Could you return each line of the material that has "computer" in it?

**Exercise material**.
=== Section Start ===

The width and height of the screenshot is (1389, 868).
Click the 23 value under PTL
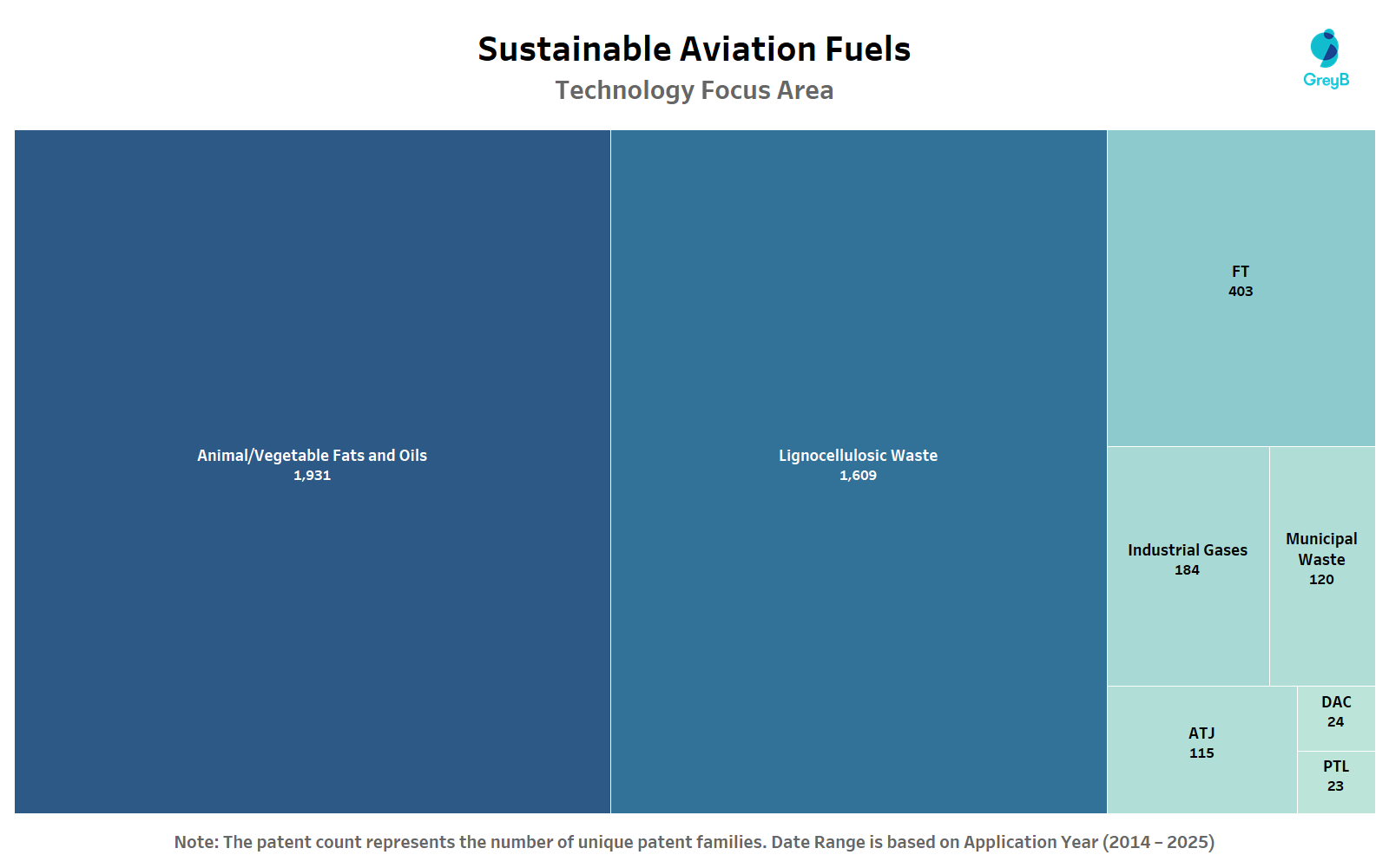(1335, 786)
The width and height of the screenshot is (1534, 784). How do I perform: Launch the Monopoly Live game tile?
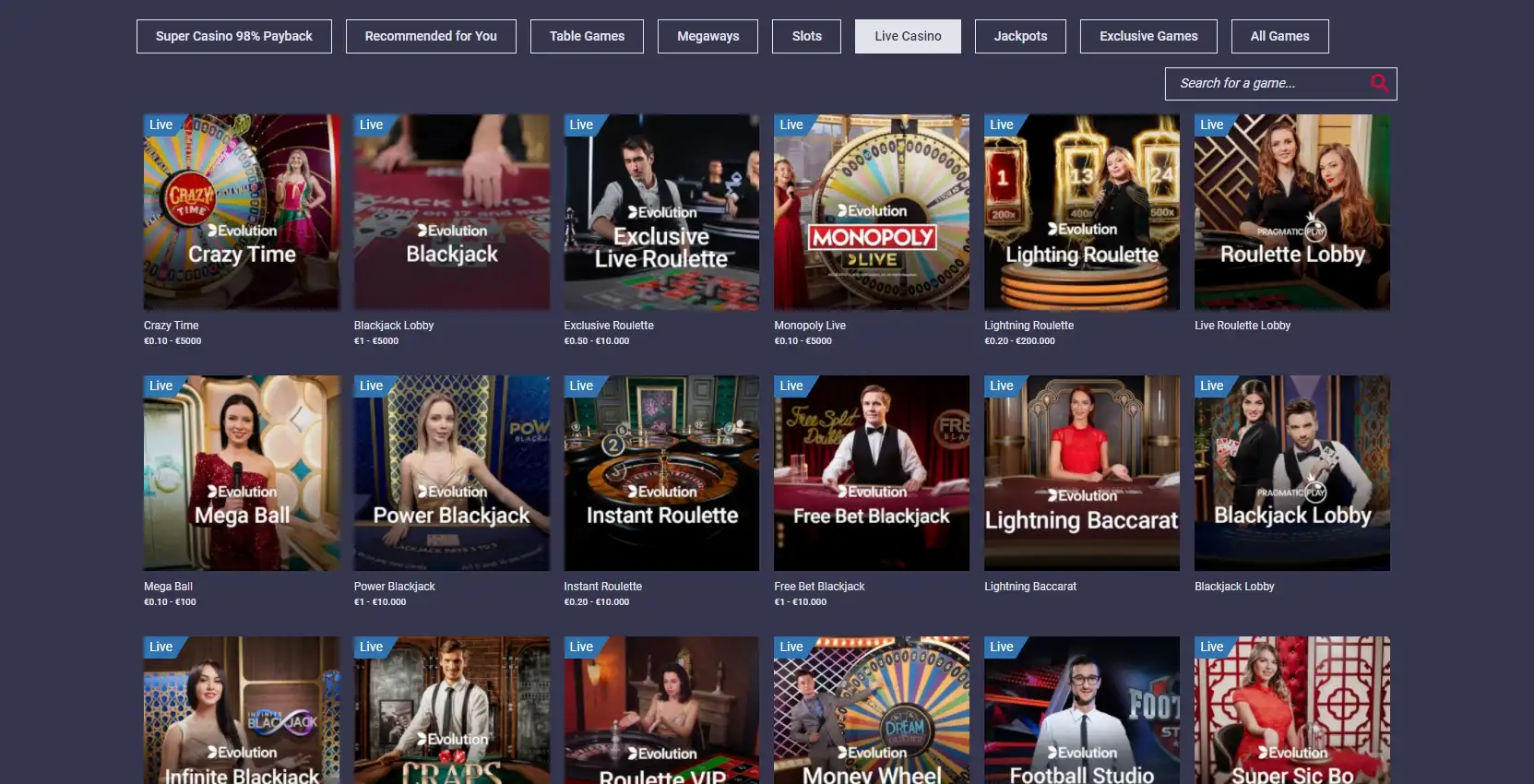[872, 212]
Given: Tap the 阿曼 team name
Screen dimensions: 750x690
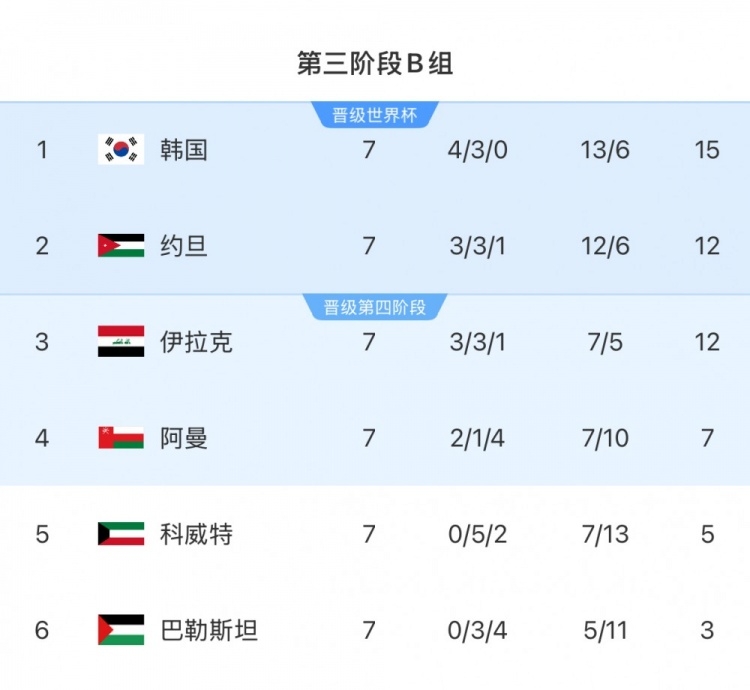Looking at the screenshot, I should tap(184, 438).

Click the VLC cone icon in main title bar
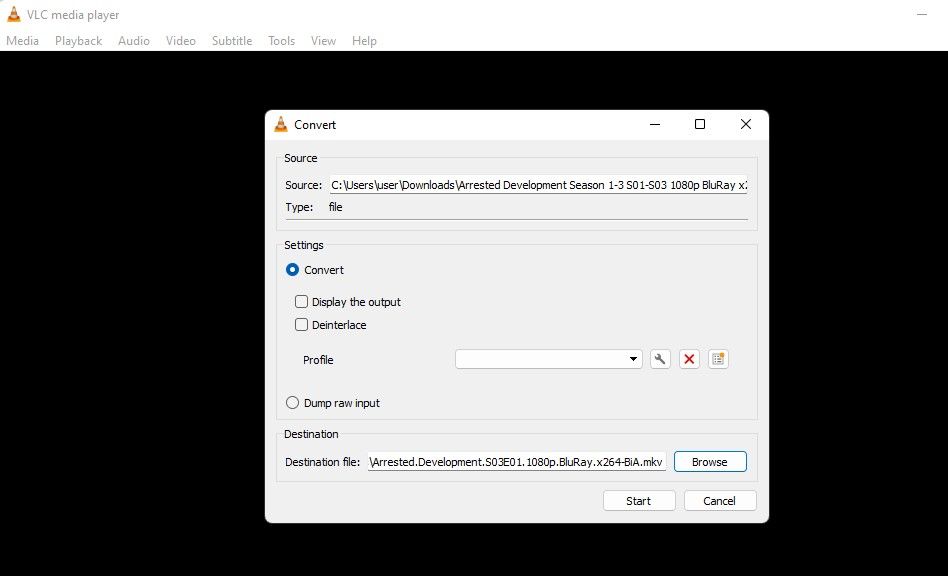point(14,14)
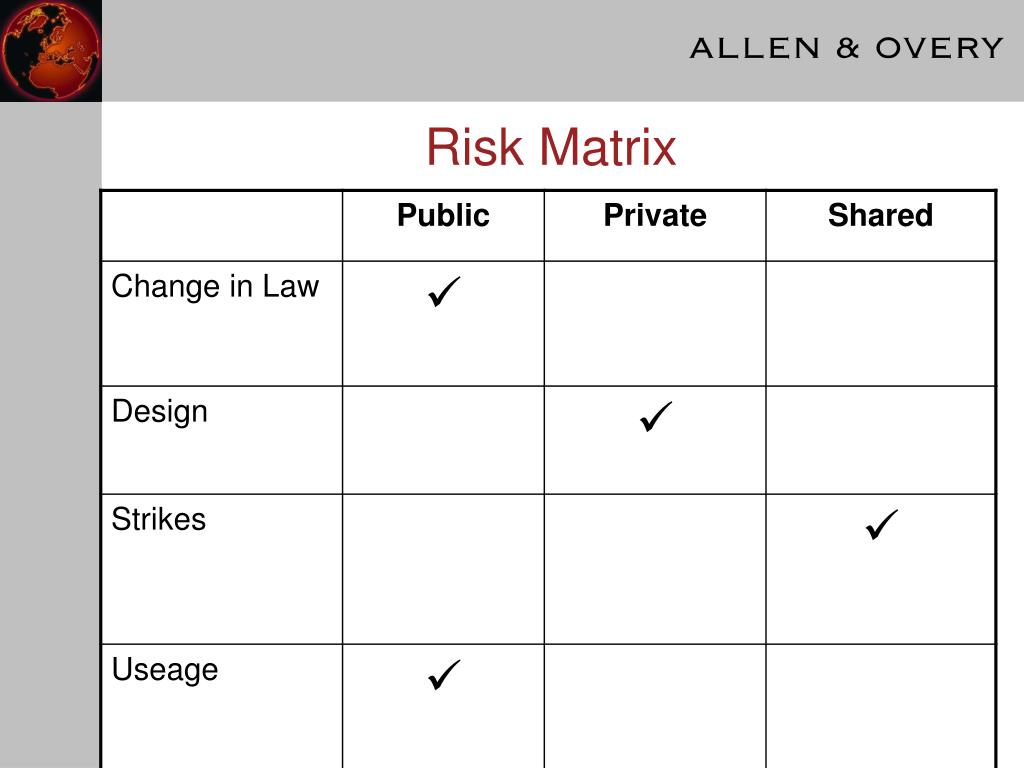The width and height of the screenshot is (1024, 768).
Task: Click the Allen & Overy brand text
Action: [846, 48]
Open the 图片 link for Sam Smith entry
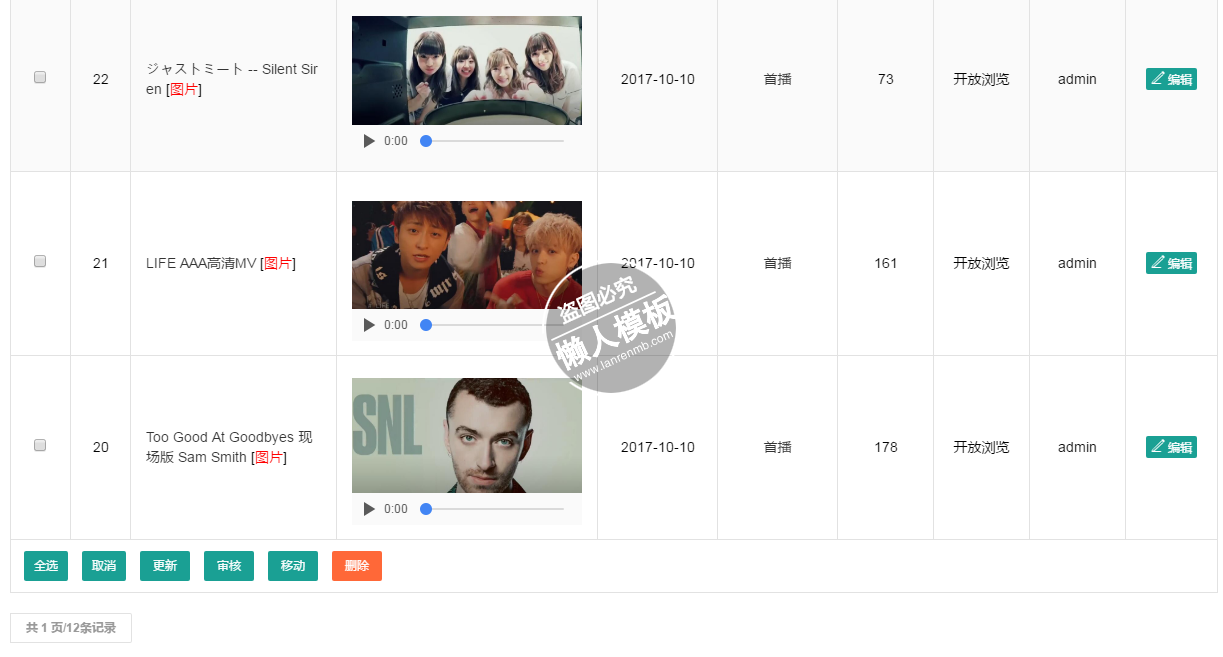This screenshot has height=657, width=1223. (x=269, y=457)
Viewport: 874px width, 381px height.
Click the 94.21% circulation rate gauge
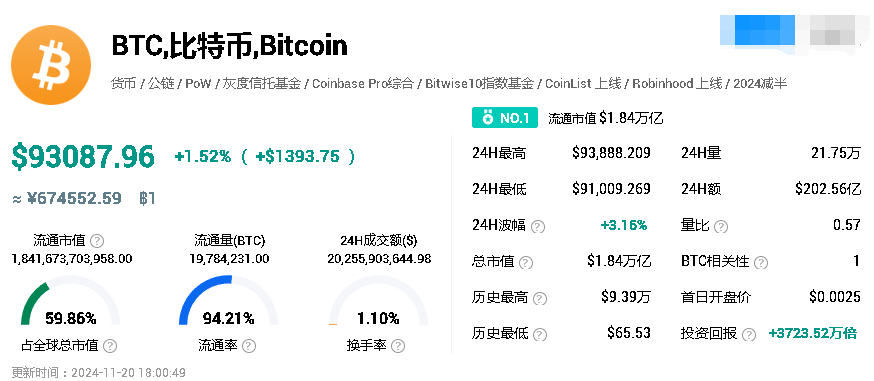pyautogui.click(x=229, y=301)
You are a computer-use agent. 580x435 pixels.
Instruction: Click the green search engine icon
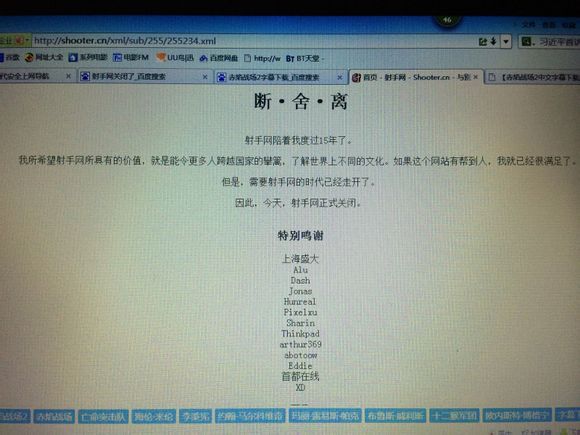pos(526,41)
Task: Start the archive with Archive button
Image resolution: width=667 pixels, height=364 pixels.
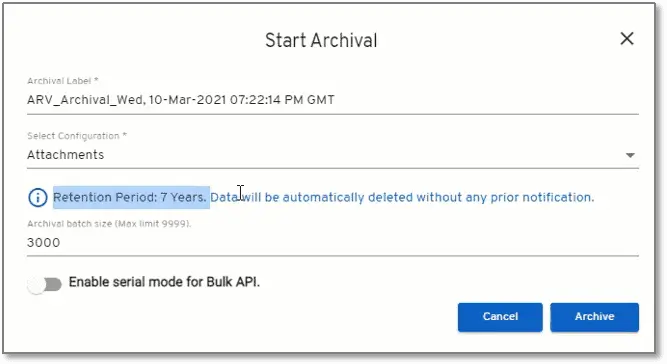Action: [x=594, y=317]
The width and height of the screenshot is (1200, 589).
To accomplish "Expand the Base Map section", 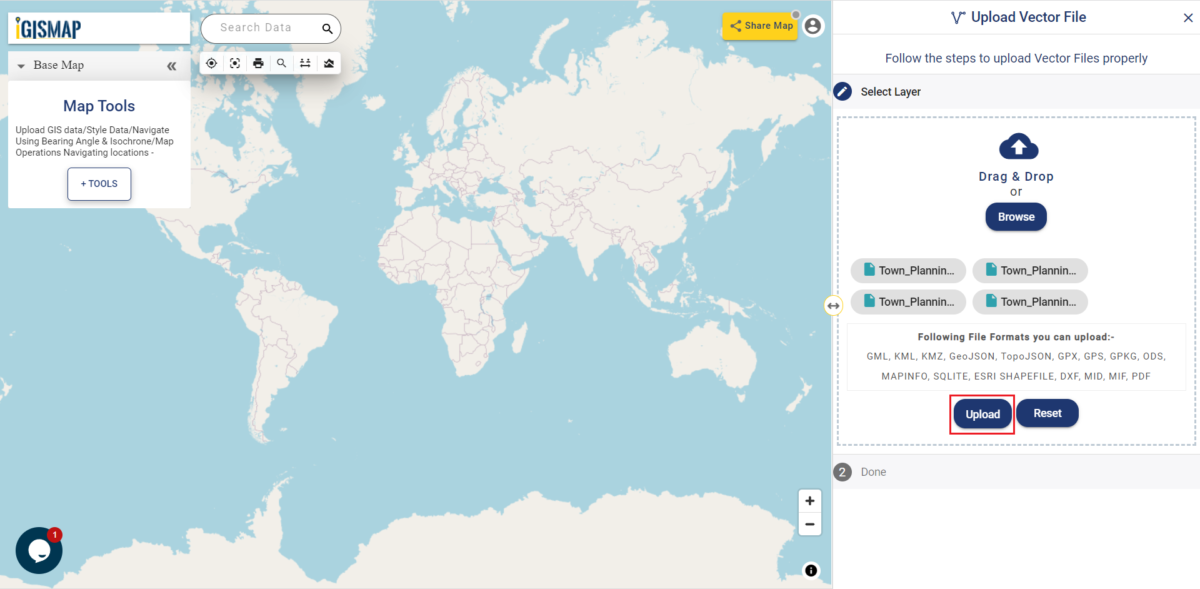I will pyautogui.click(x=22, y=64).
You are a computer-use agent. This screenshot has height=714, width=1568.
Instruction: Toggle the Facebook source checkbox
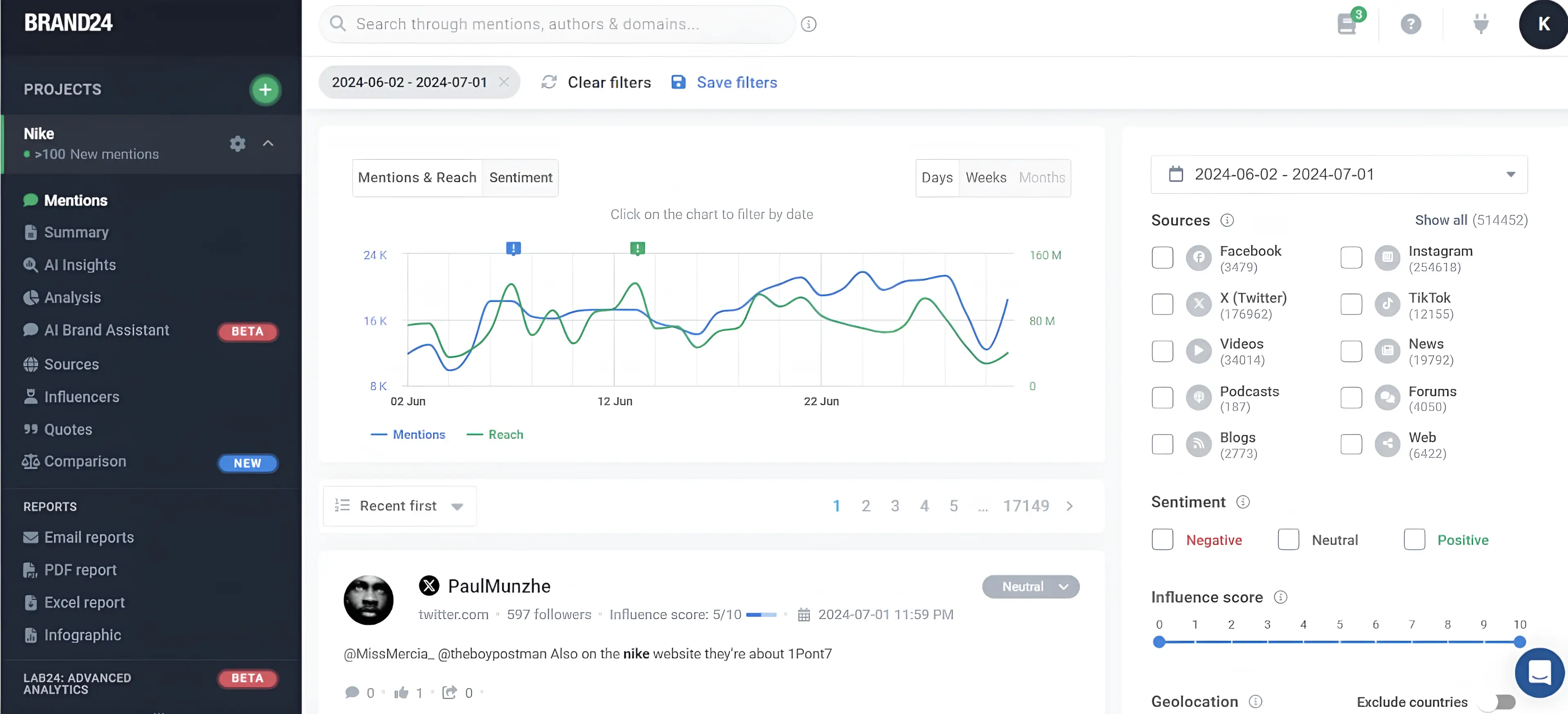pos(1162,258)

=== Section End ===

**Solution for this exercise**.
You are a computer-use agent. 580x435 pixels.
You are a computer-use agent. This screenshot has height=714, width=1568.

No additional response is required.